What gets me is the simplicity of the checkpoints for troubleshooting and administering, it's such a backward step going to ASA's. He wants to make use of the VPN licensing from the ASA's that they come with.

 

I would agree with all said above, I am by no means an expert in this area but I would agree with your preference for dual layer multi vendor implementation. Depends what his motives are for the change, a few footy tickets aint much when you enterprise is lying open to the world becasue your boundary protection is compromised.

I am a little out of date in this area so my statements may need checking before you run with them... I have had limited exposure to 5510s and Checkpoint NGX.

I think the checkpoint solution offers more off the shelf functionality than the 5510s, checkpoint offered IPS built in, cisco ASA needed another module to enable this functionality. So that was one plus point for Checkpoint.

Consider also the true throughput figures for each system, Cisco will often quote theoretical figures based on clear text - this may not be achieveable in your working enviroment.

If I recall rightly ASA will not support VPN in secuirty contexts, the deeper you get into security contexts the more buggy and problematic they are.

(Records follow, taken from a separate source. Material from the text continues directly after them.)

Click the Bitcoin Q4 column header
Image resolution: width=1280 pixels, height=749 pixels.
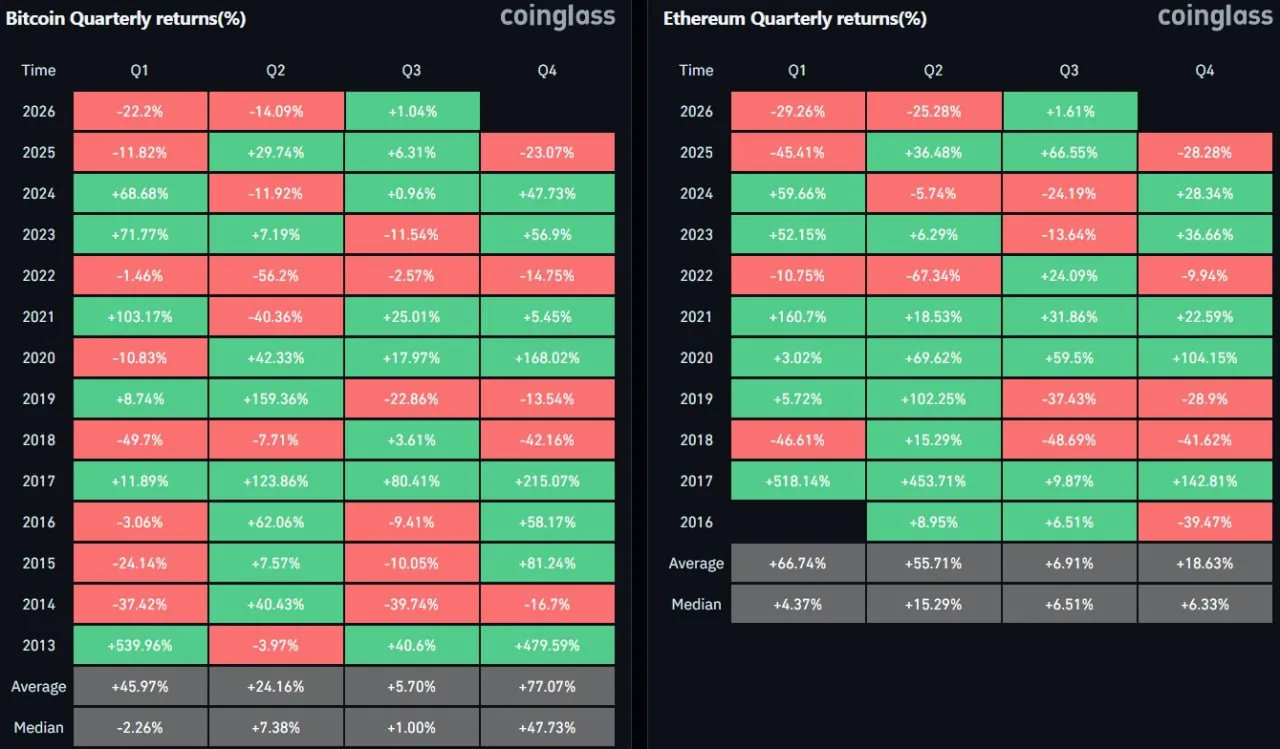(547, 70)
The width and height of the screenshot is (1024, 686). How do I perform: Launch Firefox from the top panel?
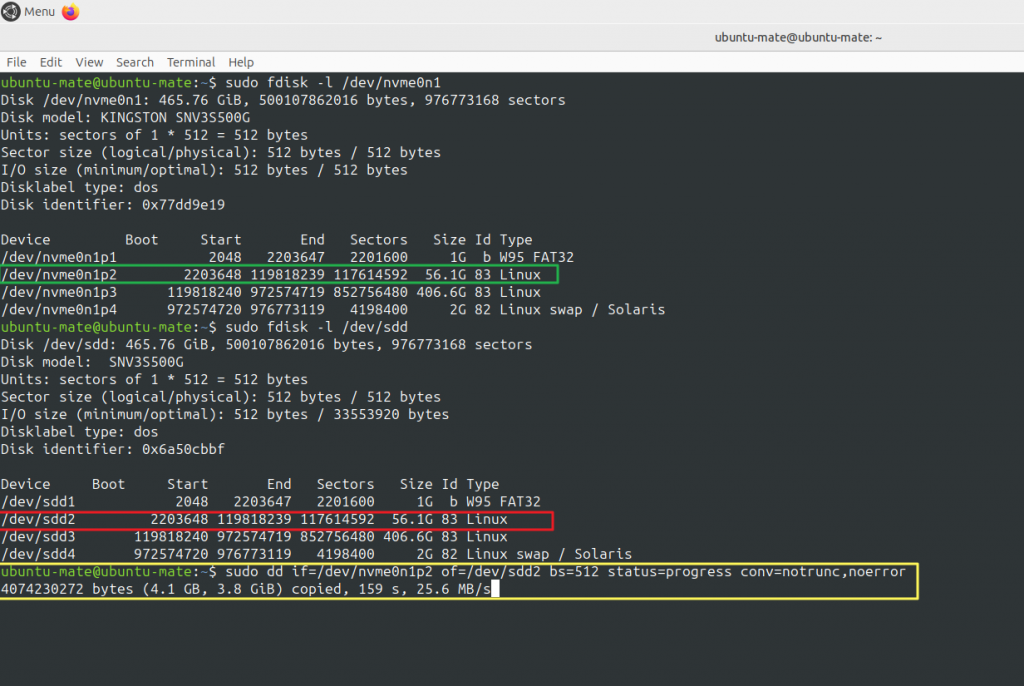pyautogui.click(x=70, y=12)
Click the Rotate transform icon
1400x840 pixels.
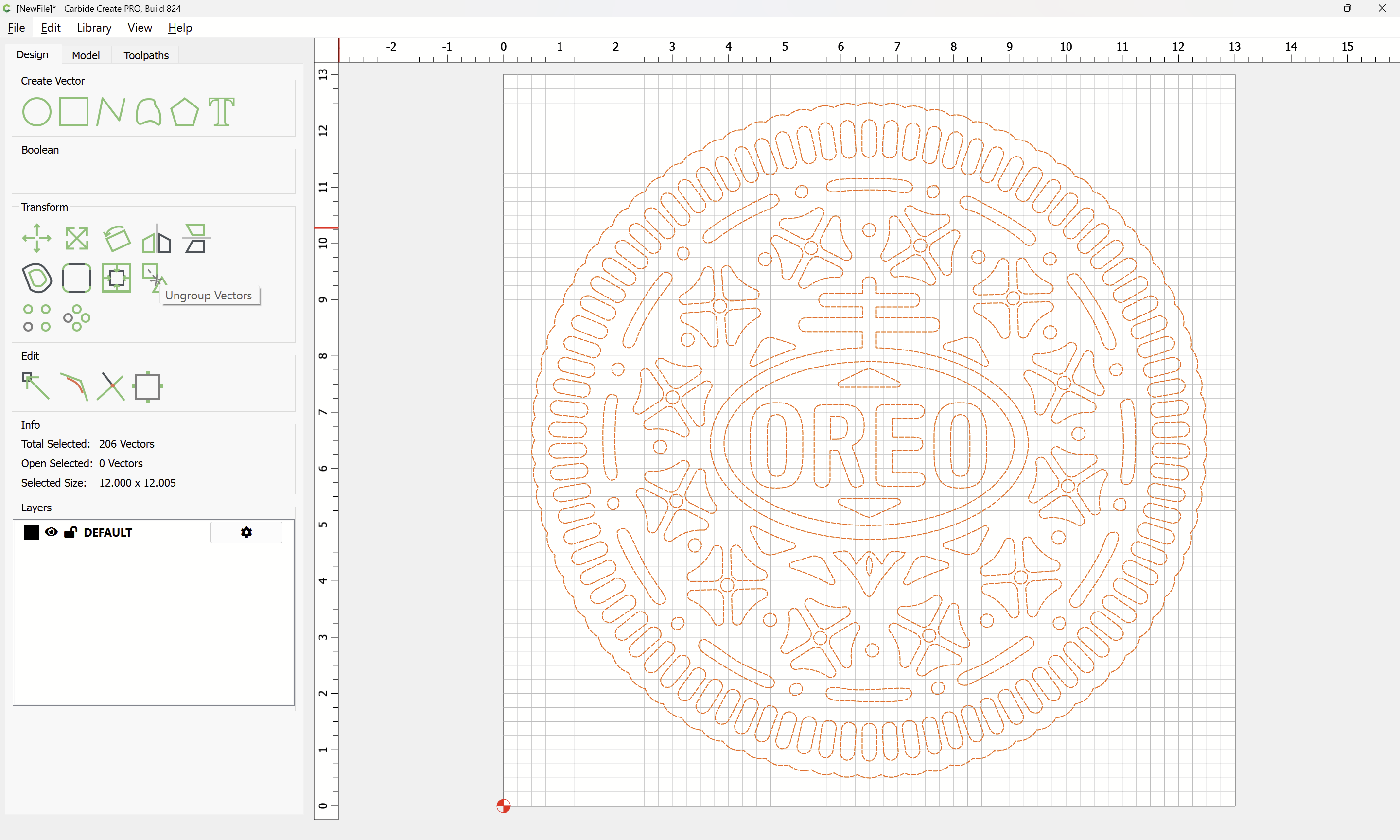(x=117, y=238)
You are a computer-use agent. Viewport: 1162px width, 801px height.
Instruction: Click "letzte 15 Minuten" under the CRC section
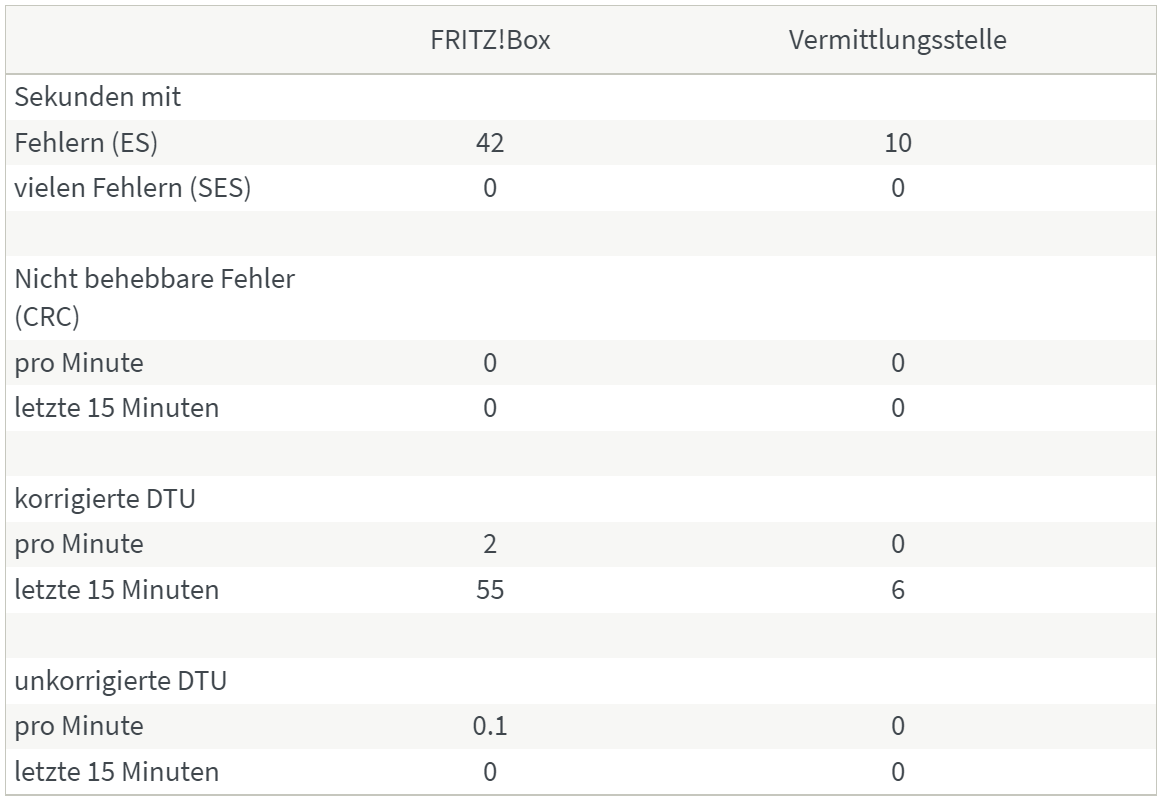(x=116, y=408)
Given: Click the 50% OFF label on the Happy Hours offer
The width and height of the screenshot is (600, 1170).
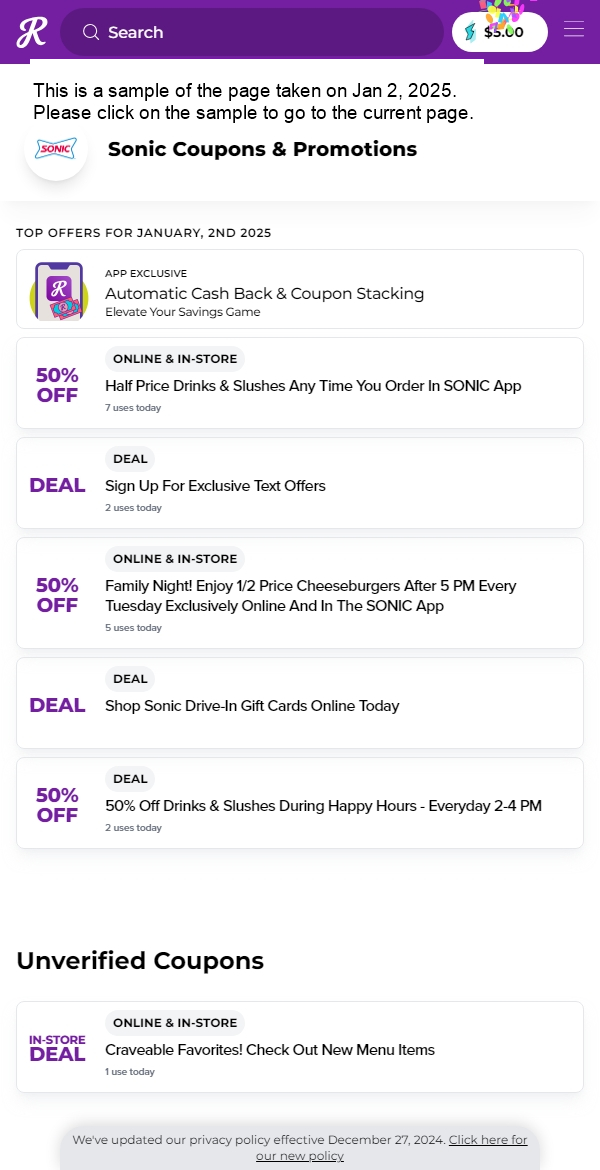Looking at the screenshot, I should pyautogui.click(x=57, y=805).
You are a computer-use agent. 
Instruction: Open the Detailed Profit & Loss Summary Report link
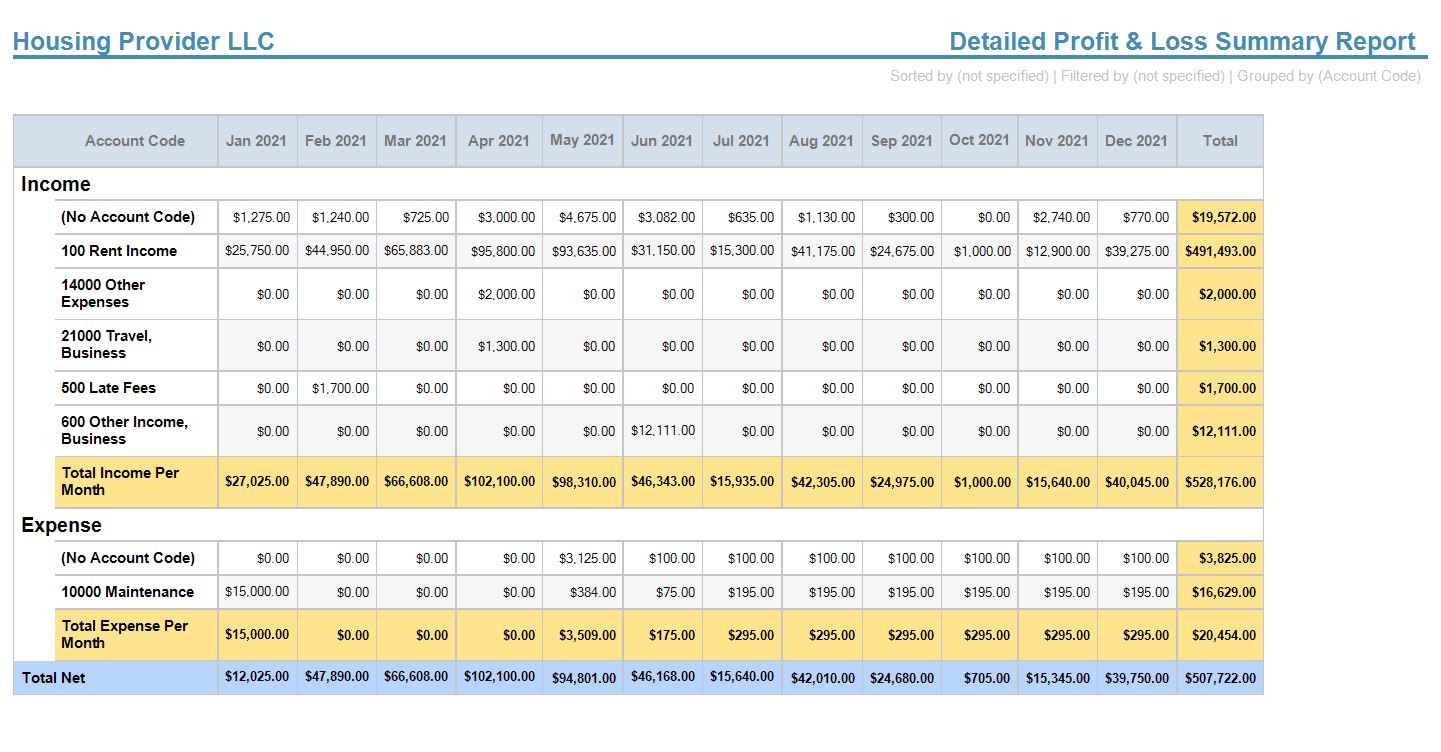(1181, 41)
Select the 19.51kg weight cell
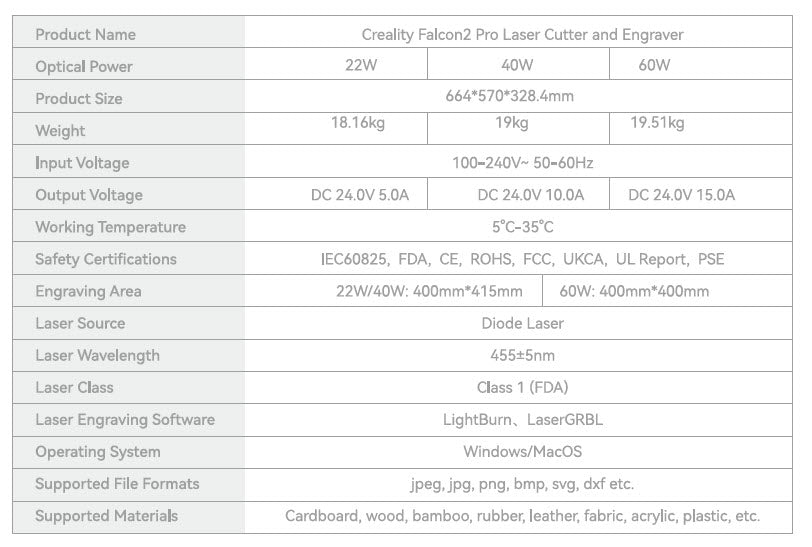Viewport: 812px width, 547px height. [657, 123]
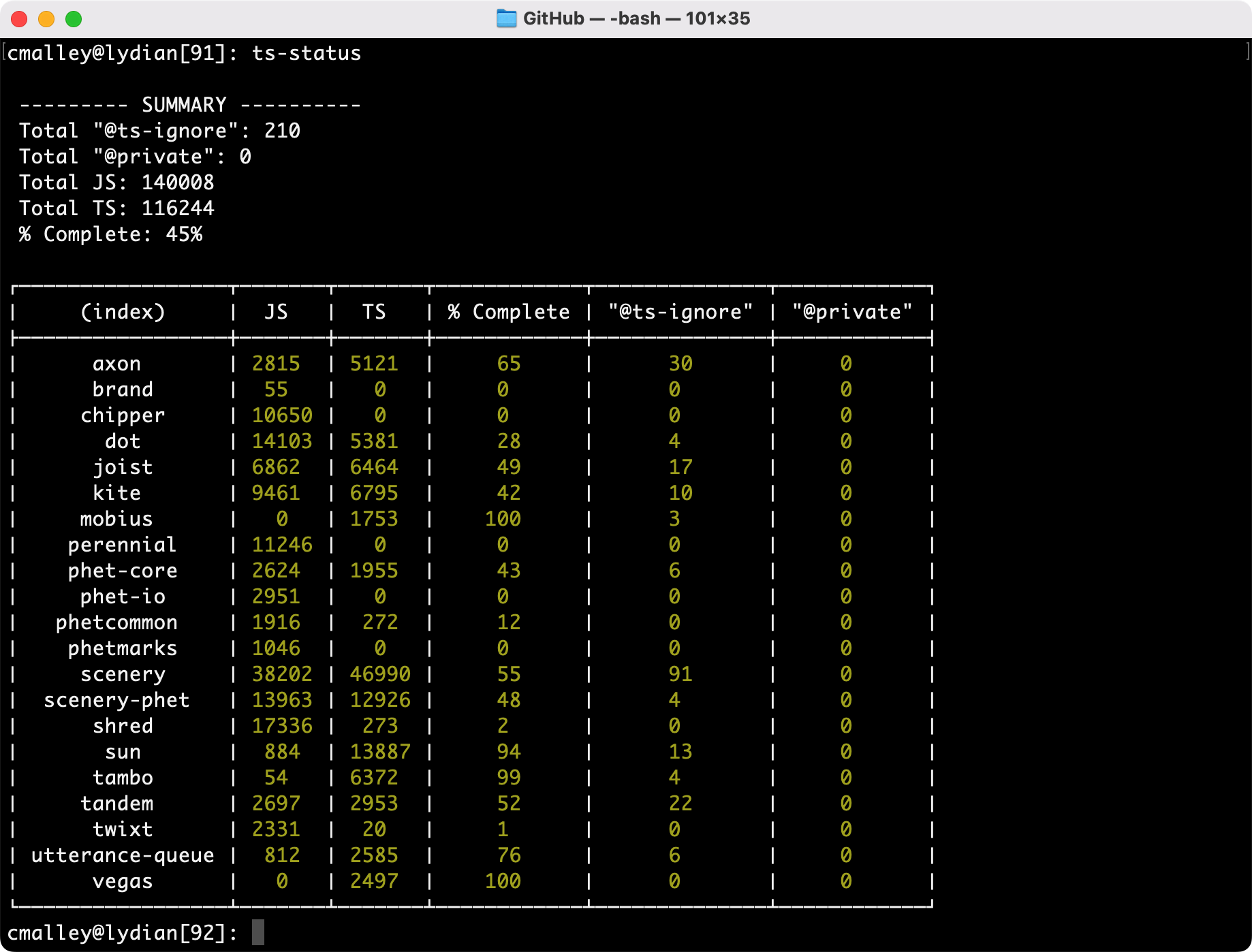The height and width of the screenshot is (952, 1252).
Task: Click the scenery-phet JS value 13963
Action: 282,700
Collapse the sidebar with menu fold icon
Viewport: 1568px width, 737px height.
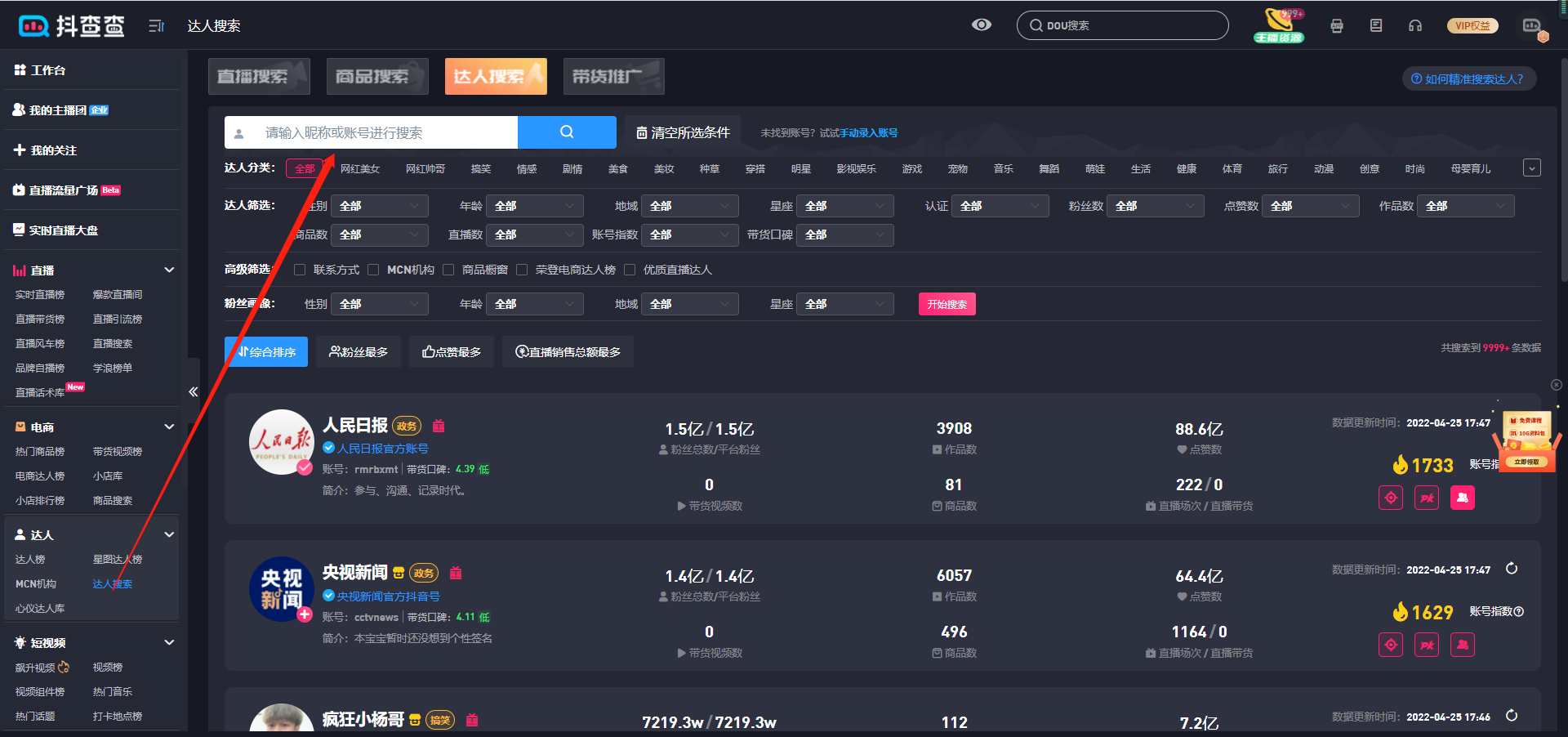click(x=157, y=26)
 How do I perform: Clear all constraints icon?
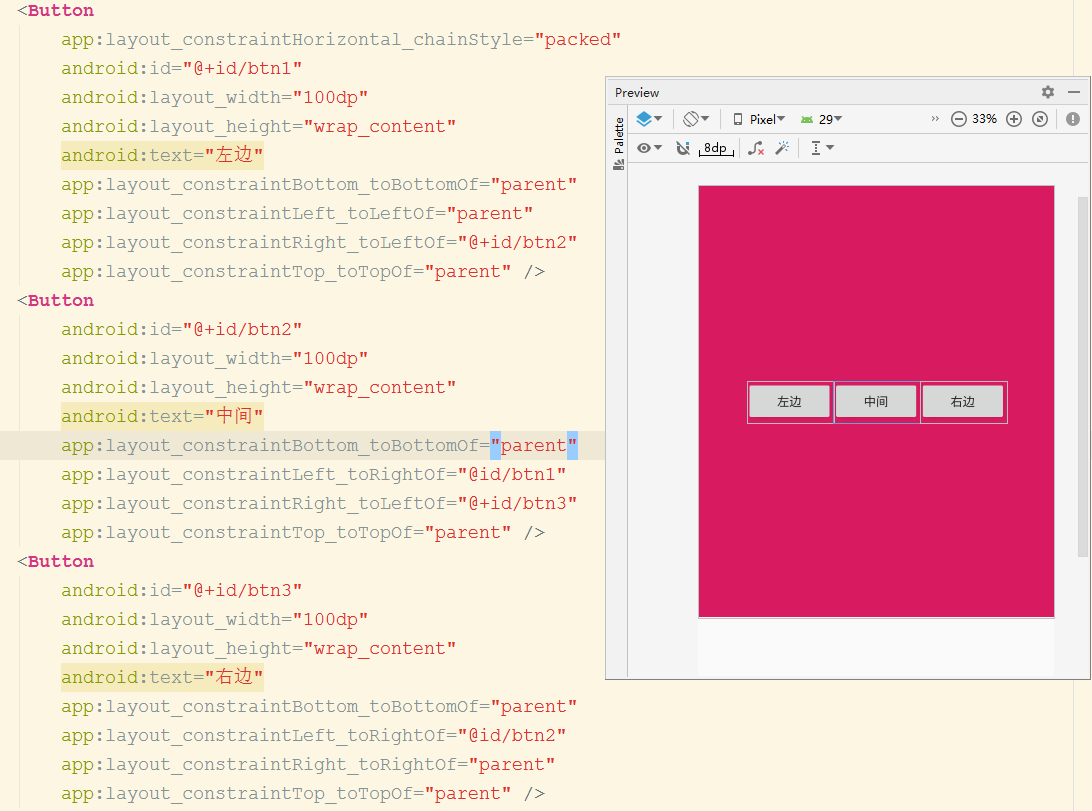[x=756, y=148]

What is most likly to sway the arguement one way or another in the current climate is the total cost of ownership. Three column headings - Procurement, Operations, Growth / Change then against each of these show supported costs for factors such as hardware, training, resilience etc If you can back this up with business benefits of staying with a dual layer multi vendor solution, he will have to take a conscious decision to ignore your documented proposal based on sound reasoning, in favour of a perhaps less beneficial and more costly solution.

By the way I read an interesting article earlier this week which stated the following;

Check Point has a broad range of security gateways, available as software as well as Check Point's UTM-1 and Power-1 dedicated appliances. More than 700,000 Check Point security gateways have been licensed with over 100,000 customers worldwide. The Check Point customer base includes 100 percent of Fortune 100 and 98 percent of Fortune 500 companies.

Cisco are in the top 10 of the Fortune 100 rankings.